14 Summary and perspective

This review provides a thorough summary of decades of history and current trends in the catalysis of CO2 reduction to aid in the study and advancement of CO2 thermo-electroreduction. Thermo- or electrocatalysis can offer an appealing and sustainable solution to the challenge of combating climate change associated with CO2 emissions by converting it to various chemicals and fuels. Although slow kinetics or thermal equilibrium can restrict certain reactions, the thermocatalytic method can easily be applied at a larger scale to achieve industrially significant results. In comparison, the electrocatalytic method of CO2 reduction is far less developed but has certain benefits, including low temperature and pressure, the use of water as a hydrogen source.
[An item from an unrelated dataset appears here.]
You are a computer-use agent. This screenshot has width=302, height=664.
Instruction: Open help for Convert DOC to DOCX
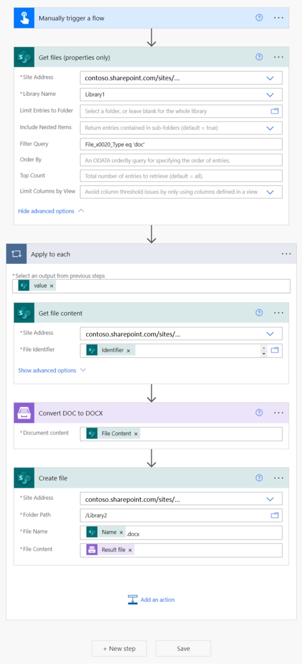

A thorough study has been conducted on catalysts, impact of reactor setup, and other applied conditions for CO2 thermo-electroreduction. The generation of various products by CO2 reduction has often seen thermocatalytic methods advance more than electrocatalytic methods. Although many developed catalysts have been utilized to accelerate the production of various products and achieve high selectivity, it is difficult to meet the demands of commercial applications due to high over potential, low current density, low stability in electrocatalysis, modifications in the crystalline structure during reaction, sintering, coking, poisoning, oxidation and low-stability in thermocatalysis. Various catalysts explored and reported in the thermocatalytic and electrocatalytic CO2 conversion studies are summarized. To make it easier for readers to get the information they need for the catalyst synthesis, the most commonly used catalyst synthesis methods from both the studies have been summarized and presented in schematic forms. Furthermore, we presented the reaction conditions, selectivity, products and reactors employed together with the results of several catalysts for thermo- and electrocatalytic CO2 reduction in tables. In both studies, a summary of the various catalyst deactivation causes and methods to mitigate the deactivation along with studies on integrating the two approaches for efficient CO2 conversion are also provided.